• Compito da svolgere:
Rispondi in breve a queste domande sulla recensione del film:
(a) Quale data compare in cima alla recensione?
(b) Chi, secondo il testo, non riesce ad acchiappare la sceneggiatura prima che schizzi via?
(c) Con quale aggettivo viene descritta la colonna sonora?

• Estratto della pagina:
* * * * * * *

5 agosto 2019

Mard Ko Dard Nahi Hota: recensione

[Blog] Erano secoli che non mi capitava un film così originale. Sparato da un cannone, l'esilissimo soggetto si trasforma in uno scoppiettante fuoco d'artificio, e segue una direzione imprevedibile, tutta sua. La burlesca sceneggiatura fa il solletico e schizza via prima che Vasan Bala possa acchiapparla. La narrazione procede a briglia sciolta: se le stai dietro, bene, altrimenti son cavoli tuoi. E quando si stufa del paesaggio o della compagnia, una bella inversione a U e la storia torna indietro, ci riprova, prende scorciatoie, sfreccia in verticale, a testa in giù. La colonna sonora è spumeggiante. I personaggi si divertono da matti e li vorresti subito come migliori amici. Le pupille ti roteano, le orecchie fumano, ti trasformi in un cartone animato, e non vedi l'ora di abbandonare il divano e tuffarti nello schermo, balzar giù dai tetti, avvitarti, menare a destra e a manca, senza un graffio, senza un ahia. Che meraviglia, la vita, rappresentata in Mard Ko Dard Nahi Hota.

* * * * * * *

• Dati da esaminare:
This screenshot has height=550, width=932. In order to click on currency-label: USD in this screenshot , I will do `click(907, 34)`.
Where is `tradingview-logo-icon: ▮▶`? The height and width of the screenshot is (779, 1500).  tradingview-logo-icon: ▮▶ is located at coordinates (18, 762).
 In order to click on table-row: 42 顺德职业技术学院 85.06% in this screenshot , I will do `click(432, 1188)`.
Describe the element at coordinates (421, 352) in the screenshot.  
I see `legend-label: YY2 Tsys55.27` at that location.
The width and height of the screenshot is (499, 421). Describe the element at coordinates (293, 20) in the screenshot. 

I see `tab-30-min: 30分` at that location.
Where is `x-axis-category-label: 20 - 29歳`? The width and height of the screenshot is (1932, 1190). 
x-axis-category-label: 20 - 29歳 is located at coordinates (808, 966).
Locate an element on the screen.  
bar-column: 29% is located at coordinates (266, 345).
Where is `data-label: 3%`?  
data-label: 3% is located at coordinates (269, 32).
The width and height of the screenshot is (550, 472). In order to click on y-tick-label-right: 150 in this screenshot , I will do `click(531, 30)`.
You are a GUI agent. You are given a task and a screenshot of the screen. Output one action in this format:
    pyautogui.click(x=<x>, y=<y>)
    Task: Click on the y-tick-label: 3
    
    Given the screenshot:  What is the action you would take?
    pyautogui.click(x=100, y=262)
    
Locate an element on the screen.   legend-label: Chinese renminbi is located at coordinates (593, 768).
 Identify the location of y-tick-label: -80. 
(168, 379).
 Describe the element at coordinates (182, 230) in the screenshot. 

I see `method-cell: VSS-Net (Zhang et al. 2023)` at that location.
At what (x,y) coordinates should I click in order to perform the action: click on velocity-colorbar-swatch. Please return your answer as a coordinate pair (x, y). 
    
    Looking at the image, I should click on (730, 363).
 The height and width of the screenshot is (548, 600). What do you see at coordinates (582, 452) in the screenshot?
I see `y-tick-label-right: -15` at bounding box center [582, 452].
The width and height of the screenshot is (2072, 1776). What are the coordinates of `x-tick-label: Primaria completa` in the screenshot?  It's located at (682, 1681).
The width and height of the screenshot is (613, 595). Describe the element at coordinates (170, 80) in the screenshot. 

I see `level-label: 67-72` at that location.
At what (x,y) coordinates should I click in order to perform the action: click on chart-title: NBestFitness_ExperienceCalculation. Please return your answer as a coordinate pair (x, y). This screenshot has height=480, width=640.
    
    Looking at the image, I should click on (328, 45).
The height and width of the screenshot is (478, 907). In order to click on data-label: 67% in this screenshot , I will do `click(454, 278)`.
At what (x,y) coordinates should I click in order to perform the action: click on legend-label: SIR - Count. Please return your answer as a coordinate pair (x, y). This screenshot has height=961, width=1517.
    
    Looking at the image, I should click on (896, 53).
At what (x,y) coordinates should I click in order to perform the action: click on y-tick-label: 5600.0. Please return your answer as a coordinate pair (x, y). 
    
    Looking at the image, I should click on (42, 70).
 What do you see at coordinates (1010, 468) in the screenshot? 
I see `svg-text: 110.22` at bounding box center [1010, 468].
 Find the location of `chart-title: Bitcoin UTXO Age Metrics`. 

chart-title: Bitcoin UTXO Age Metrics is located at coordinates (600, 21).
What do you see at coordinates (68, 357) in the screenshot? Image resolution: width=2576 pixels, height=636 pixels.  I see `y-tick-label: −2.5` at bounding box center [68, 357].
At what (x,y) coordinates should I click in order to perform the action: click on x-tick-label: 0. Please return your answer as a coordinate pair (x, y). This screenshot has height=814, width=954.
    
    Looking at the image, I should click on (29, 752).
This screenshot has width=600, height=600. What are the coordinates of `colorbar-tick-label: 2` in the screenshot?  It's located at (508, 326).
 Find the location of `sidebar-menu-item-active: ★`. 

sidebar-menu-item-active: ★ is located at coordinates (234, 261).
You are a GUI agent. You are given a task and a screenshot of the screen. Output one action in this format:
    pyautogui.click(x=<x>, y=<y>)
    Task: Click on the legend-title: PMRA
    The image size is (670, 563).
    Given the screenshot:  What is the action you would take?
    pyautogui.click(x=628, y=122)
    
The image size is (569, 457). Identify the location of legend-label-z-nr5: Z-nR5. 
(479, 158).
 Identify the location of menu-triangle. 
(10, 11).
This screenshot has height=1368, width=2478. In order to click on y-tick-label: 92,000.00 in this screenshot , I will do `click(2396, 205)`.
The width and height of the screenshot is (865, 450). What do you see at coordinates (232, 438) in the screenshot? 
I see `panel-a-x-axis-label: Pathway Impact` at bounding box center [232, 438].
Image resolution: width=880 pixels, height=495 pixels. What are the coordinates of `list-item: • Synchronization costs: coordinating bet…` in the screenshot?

* * * * * * *

• Risposta:
(a) 5 agosto 2019
(b) Vasan Bala
(c) Spumeggiante